» **Text segment**:
_ _ _ _

Today I had a meltdown. A meltdown of massive proportions. The realization that these precious precious days of maternity leave are almost over hit me like a ton of bricks. I will never ever again have this beautiful time with my daughter again. Somewhere in the midst of ugly crying and trying to keep the baby entertained, I realized that with all the joy of motherhood, there are moments of mourning too.
To start at the very beginning – you have this amazing bundle of new pink gorgeous baby, but nobody told me how much I would miss having her part of me. I’m in mourning for the little stretches and kicks and flutters- she’ll never be so much “mine” ever again. From that moment of birth she became her own little person and the “us” of it all died as my husband cut her cord.
I had to have an emergency c section, after 3 days of labour Hannah went into major distress, and we were rushed to theatre. Although it was a procedure that saved both our lives and gave me my precious daughter, I mourn the fact that I didn’t have the birth I wanted, I didn’t get to birth my child and deliver her into this world, she was pulled from me by a skilled surgeon and somehow I feel that she was the one to give her life, not me.

_ _ _ _

(Records from a data collection)

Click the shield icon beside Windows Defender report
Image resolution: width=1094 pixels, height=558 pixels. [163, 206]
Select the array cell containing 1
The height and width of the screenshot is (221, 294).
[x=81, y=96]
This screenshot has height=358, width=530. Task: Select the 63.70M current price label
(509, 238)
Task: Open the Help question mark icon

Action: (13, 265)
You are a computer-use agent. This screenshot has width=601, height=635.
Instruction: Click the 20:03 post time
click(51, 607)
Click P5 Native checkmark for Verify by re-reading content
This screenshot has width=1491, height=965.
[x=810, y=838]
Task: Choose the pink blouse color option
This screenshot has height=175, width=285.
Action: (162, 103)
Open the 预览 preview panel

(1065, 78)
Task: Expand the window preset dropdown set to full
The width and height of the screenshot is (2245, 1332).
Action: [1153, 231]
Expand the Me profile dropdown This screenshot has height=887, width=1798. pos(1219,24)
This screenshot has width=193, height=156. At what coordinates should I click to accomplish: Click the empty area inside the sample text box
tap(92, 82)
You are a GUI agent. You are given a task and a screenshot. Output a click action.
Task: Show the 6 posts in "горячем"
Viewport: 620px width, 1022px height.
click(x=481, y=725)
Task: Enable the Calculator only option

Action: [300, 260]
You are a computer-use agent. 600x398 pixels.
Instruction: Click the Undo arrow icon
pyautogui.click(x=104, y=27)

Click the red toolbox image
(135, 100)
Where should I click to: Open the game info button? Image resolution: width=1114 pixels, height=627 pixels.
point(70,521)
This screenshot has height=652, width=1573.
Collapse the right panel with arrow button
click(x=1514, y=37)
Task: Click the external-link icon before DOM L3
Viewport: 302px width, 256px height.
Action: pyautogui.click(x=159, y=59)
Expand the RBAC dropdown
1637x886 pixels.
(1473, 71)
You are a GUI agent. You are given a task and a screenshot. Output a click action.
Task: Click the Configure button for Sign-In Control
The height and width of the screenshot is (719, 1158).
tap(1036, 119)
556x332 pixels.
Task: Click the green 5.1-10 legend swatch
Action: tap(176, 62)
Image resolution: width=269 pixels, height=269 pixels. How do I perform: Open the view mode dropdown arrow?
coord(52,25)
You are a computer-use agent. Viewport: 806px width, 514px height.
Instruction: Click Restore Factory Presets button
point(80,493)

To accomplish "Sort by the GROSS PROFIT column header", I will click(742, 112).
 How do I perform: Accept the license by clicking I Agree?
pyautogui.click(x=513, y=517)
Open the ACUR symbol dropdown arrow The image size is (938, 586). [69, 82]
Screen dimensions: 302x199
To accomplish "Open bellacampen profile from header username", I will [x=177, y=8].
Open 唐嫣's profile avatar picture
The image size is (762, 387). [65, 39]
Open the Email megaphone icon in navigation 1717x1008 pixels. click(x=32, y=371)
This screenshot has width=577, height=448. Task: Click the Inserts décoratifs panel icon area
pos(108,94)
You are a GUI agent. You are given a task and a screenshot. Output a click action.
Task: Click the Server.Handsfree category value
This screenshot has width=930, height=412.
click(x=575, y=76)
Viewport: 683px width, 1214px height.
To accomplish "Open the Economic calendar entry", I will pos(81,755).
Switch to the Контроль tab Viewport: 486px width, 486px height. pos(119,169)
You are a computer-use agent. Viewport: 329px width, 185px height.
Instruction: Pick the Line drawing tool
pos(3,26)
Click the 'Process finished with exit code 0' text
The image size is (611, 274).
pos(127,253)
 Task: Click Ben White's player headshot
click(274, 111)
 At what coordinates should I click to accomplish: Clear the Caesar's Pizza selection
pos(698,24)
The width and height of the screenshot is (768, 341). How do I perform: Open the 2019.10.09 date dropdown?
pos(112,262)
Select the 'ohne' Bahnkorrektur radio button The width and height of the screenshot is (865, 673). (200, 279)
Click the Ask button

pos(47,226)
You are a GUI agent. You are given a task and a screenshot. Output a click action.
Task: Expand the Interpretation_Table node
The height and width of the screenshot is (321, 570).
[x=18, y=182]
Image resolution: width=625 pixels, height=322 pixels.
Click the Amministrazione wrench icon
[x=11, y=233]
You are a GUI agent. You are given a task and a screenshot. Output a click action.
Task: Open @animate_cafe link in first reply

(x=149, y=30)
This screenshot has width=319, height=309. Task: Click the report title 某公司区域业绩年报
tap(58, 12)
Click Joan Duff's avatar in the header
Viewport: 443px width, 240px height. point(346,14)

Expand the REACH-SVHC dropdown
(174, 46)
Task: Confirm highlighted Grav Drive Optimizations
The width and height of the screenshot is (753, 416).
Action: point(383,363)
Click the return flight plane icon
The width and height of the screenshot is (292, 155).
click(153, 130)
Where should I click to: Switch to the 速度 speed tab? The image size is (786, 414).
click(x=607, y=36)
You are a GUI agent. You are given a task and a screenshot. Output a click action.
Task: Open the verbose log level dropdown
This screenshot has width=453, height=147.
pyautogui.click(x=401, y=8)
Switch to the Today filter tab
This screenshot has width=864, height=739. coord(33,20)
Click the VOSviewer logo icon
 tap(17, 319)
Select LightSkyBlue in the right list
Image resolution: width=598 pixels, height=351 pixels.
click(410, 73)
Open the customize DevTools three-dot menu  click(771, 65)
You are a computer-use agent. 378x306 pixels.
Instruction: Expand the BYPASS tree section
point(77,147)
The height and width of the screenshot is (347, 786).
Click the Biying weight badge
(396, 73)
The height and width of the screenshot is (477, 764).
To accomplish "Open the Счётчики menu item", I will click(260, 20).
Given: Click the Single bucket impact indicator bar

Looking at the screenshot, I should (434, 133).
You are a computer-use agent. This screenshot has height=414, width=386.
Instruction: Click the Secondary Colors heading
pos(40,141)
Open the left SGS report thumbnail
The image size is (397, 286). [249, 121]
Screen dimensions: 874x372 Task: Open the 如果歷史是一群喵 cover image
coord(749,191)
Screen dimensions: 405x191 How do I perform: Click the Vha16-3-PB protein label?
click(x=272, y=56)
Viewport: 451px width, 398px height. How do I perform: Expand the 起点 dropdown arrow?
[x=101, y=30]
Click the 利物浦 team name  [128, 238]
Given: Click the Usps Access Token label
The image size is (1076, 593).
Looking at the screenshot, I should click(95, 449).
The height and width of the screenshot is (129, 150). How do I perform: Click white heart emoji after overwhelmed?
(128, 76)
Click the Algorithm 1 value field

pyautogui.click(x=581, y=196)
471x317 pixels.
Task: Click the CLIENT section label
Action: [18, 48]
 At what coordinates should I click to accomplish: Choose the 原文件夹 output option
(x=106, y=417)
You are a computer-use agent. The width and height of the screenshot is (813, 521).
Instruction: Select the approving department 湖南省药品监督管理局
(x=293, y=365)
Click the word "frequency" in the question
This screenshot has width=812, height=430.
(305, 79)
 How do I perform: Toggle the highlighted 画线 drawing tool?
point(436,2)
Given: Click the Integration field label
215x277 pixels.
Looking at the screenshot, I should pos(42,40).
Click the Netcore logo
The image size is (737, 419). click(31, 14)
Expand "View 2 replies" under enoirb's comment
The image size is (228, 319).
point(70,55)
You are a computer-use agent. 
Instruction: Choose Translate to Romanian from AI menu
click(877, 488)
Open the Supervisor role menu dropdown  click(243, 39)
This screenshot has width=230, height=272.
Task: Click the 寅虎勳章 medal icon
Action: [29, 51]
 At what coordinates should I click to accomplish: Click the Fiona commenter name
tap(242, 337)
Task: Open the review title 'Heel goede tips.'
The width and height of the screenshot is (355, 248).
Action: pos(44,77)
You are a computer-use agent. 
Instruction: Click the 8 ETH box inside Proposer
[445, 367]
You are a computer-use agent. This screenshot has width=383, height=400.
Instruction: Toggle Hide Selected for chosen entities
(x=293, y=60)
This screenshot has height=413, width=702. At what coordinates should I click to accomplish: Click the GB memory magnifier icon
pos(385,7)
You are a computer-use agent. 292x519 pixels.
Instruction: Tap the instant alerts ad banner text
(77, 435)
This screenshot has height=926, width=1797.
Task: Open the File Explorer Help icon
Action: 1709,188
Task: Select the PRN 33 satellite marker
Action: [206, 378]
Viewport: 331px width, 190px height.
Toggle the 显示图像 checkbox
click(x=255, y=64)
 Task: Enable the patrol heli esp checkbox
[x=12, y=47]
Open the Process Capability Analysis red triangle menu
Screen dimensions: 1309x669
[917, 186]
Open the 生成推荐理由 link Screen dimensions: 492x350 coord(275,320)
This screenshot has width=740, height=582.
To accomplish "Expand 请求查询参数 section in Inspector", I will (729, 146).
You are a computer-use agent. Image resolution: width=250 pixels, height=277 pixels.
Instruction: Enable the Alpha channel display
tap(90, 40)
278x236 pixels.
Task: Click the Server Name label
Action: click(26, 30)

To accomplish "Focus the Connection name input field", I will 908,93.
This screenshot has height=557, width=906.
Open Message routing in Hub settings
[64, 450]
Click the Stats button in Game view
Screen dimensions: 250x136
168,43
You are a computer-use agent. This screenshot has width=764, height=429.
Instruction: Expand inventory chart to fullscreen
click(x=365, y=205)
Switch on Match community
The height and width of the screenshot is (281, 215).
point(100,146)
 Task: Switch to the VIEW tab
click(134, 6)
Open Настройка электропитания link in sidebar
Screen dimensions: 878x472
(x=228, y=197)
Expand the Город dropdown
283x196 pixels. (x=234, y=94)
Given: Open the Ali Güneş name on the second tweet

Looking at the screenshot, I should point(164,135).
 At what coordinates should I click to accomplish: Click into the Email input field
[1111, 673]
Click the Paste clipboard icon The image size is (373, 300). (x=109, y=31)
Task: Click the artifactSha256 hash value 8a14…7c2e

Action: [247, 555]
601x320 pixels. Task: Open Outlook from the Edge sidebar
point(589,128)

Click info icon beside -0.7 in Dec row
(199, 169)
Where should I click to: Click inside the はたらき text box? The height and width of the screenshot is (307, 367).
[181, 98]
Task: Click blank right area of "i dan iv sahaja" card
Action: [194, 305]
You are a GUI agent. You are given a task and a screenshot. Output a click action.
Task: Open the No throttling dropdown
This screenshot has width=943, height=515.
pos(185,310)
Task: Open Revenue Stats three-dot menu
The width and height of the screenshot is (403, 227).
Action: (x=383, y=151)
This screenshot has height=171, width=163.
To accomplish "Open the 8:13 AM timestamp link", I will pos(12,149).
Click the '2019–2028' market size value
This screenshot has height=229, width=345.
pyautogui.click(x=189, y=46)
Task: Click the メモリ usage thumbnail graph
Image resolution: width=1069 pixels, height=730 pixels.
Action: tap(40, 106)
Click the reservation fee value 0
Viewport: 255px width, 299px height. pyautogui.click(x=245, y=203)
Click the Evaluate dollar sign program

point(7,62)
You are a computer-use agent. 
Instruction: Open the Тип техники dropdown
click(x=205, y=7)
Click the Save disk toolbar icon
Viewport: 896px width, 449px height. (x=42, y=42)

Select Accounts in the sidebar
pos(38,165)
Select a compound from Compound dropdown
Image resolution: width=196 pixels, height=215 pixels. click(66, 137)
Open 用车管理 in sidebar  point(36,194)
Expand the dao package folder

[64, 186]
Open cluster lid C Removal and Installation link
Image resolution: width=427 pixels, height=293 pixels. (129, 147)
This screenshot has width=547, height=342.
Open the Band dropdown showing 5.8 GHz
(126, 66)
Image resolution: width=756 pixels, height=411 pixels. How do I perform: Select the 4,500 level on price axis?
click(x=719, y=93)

_ _ _ _

» **Problems to work on**:
A. Extract the passage of the post on motherhood and mourning between "Today I had" and "of mourning too.", inclusive.
B. Continue the post on motherhood and mourning from the point where it stops.

» **Results of the tasks**:
A.
Today I had a meltdown. A meltdown of massive proportions. The realization that these precious precious days of maternity leave are almost over hit me like a ton of bricks. I will never ever again have this beautiful time with my daughter again. Somewhere in the midst of ugly crying and trying to keep the baby entertained, I realized that with all the joy of motherhood, there are moments of mourning too.

B.
I mourn the tiny tiny baby that she was. Those beautiful little pouty lips and clenched fists resting against my chest, curled up like a little tree frog, asleep, oblivious to the world around her. I celebrate her growth every day, but oh if I could just hold my tiny tiny baby once more.
I mourn her total reliance on me for nourishment. I love watching her taste new things and start to build a love for food, but inside my heart has broken a little that she doesn’t need just me anymore.
The worst of it all is that I’m already mourning the loss of our time together. I’ve been blessed to have almost 7 months of uninterrupted time with her, but it’s really starting to sink in that in a few short days that will be over. Never ever again will I have the luxury of just us two with no outside interruptions or responsibilities. And I know life must go on, but I want to stay in this happy limbo, this time with just us and time to play and nap and just sit and watch the dogs and clouds.
Nobody prepared me for the love I feel for this little being, nobody could have. Nobody prepared me for the utter heartbreak I’m feeling at the prospect of us being apart.